While this condition is most common in overweight adults, it can also occur in children. For example, a recent study conducted by scientists from the University of Eastern Finland found that an estimated one out of every 10 children between the ages of six and eight experiences sleep-disordered breathing.
Different in children
Unlike with adults, a child's body weight does not seem to be associated with sleep-breathing disorders. However, the researchers discovered that children with enlarged tonsils, crossbite and convex facial profiles are more likely to experience this issue. The researchers defined sleep-breathing disorders as everything from mild snoring to OSA. The scientists said that depending on what a child's particular cause of sleep-disordered breathing is, he or she should go see a dentist.
"If a child has symptoms of sleep-disordered breathing, his or her craniofacial status and dental occlusion need to be examined. On the other hand, children with tonsillar hypertrophy, crossbite and convex facial profile should be examined to assess the quality of their sleep," said researcher Tiina Ikavalko.

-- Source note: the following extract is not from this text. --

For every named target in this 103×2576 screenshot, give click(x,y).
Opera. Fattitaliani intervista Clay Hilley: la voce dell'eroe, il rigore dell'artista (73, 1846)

The scientists added that its important to recognize this condition early in children, so that interventions can be made before kids lose any more sleep. The researchers added that orthodontic treatment may also be useful, because it could help control the development of the jaws. This can help prevent them from developing craniofacial traits that could make them predisposed to OSA as an adult.
Sleep apnea and children
According to the American Sleep Apnea Association, 1 to 4 percent of children suffer from OSA, and many of them are between the ages of 2 and 8. Dentists can offer children a custom-made dental device that can help keep their airways open at night and allow them to get better rest. Insufficient sleep may make it difficult for children to concentrate in the classroom or even interact with their peers, so it's important that kids with OSA get it treated.